[Photo: Entrance of the Plateau State Polytechnic, Jos locked, Tuesday morning by striking workers]

JOS NIGERIA: Workers of Plateau State owned tertiary institutions have shutdown operations over 'unexplained' government deductions and other entitlements.

The institutions began an indefinite strike, Tuesday demanding among others, 'immediate' payment of "Academic Relief" othetwise known as 'subventions' which have allegedly been withheld since 1999.

Most of the institutions according to the Chairman, Joint Union of Plateau State Owned Tertiary Institutions, Mr. Paul Dakogol have survived through Tertiary Trust Fund (TeTFund) interventions.

"Most of the infrastructures you see in the State tertiary institutions are funded by Tetfund and not all the institutions are scheduled to benefit from such interventions," he said in a telephone interview.

The union leader was particularly pained that despite failing to lend support in line with its "statutory obligation", government had 'withheld' certain percentages from the institutions' entitlements, making them hard to run.

"The implementation of the Treasury Single Account (TSA) is completely unacceptable to us.

"The centralized revenue system is fine but the deduction of up to 25% from students' school fees which are mostly used for the running of the institutions without any explanation is illegal as far as we know because we have not seen any letter from the Federal Government directing such," Mr. Dakogol said.

Other unexplained deductions as hinted by another Union leader, Mr. Simji Lompye include  "Recovery" and "cooperative" contributions. 

In a telephone interview, Mr. Lompye said, "Since March 2018, some deductions have been made from the salaries of workers under the claim of 'recovery' and we wonder what they are recovering.

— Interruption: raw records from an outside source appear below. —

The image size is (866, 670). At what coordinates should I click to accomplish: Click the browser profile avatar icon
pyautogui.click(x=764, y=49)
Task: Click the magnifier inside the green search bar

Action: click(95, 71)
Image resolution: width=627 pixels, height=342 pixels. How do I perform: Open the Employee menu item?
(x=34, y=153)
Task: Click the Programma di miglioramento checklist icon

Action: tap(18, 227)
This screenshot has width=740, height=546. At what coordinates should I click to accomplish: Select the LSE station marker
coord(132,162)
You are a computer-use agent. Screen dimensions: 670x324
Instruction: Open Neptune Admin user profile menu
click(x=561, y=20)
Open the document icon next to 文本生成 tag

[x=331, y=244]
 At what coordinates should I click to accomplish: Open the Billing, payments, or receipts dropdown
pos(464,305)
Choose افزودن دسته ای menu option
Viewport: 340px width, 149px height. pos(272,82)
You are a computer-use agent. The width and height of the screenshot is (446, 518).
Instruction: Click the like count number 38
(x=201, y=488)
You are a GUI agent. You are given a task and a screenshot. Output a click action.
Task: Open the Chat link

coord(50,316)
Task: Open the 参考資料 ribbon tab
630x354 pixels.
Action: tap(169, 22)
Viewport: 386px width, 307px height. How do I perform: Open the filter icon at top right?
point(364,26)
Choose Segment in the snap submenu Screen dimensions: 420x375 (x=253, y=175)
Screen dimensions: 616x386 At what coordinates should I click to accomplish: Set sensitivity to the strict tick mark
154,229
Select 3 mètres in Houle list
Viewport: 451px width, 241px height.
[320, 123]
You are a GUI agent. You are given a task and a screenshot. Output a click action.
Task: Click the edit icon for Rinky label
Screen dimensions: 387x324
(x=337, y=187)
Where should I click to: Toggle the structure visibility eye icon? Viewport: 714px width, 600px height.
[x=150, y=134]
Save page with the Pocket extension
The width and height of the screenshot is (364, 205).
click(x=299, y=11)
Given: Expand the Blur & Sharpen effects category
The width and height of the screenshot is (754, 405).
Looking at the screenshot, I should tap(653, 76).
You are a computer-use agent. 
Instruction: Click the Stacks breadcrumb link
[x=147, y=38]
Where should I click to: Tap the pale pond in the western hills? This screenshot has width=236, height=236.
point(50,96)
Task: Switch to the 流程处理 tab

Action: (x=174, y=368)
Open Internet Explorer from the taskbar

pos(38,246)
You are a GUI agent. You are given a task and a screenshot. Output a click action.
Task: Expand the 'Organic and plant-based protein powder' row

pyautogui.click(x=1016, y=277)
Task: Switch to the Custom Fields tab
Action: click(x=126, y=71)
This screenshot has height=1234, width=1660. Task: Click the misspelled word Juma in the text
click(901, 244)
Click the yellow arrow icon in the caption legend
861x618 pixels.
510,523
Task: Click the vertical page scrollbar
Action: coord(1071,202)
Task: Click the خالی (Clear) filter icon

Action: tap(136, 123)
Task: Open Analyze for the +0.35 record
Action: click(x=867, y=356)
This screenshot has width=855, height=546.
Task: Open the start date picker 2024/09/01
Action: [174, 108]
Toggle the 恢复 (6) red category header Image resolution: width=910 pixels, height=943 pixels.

"Aside of the 25% TSA deductions, as a result of which our students have not been able to go for excursions for 2years now, the government has also withheld our cooperative society contributions for months now.

"This is in addition to the 7% academic staff allowance and 5% peculiar academic allowances it is supposed to have been paying us as other tertiary institutions in the country but has failed."

Mr. Lompye who is the Chairman, Academic Staff Union of Polytechnic also said the government was owing the Union's retired members 24 months pension arriers.

The two union leaders however said they were willing to direct their members to resume work if government would show some commitment to their demands.

Efforts to speak with relevant government officials on the matter proved abortive as of time of publishing this report.

However, the Plateau State Commissioner for Tertiary Education, Sonni Tyoden was said to have summoned an emergency meeting with the Union leaders.